To add a new problem to the benchmark suite, you need to create a new folder in the `problems` directory.
The folder should have two subfolders:
* `dataset`: A folder for problem instances
* `program`: A folder for the program template

You can copy the `template` folder as a starting point. There are several files you need to implement or include:
* `README.md`: Problem description, formalization, and input/output format
* `solver.py`: A template solver function for LLM to fill in.
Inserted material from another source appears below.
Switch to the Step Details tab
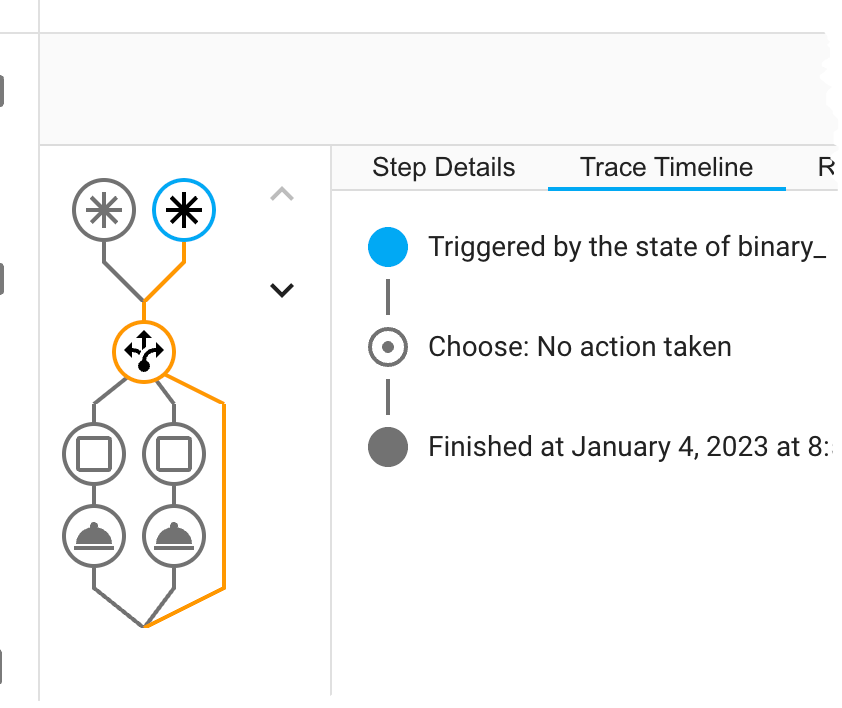Screen dimensions: 842x708 tap(443, 168)
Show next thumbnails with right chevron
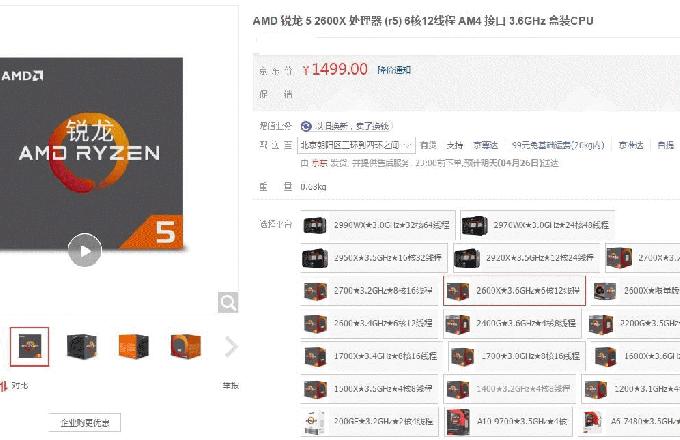The image size is (680, 440). tap(231, 347)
Feel free overload the `solve` function by copying it to your problem folder.
* `verifier.py`: After LLM provides a solution, the verifier will check if the solution is valid. Please implement the `verify` function in this file.
* `evaluator.py`: After the solution is verified, the evaluator will calculate the cost of the solution. Please implement the `evaluate` function in this file.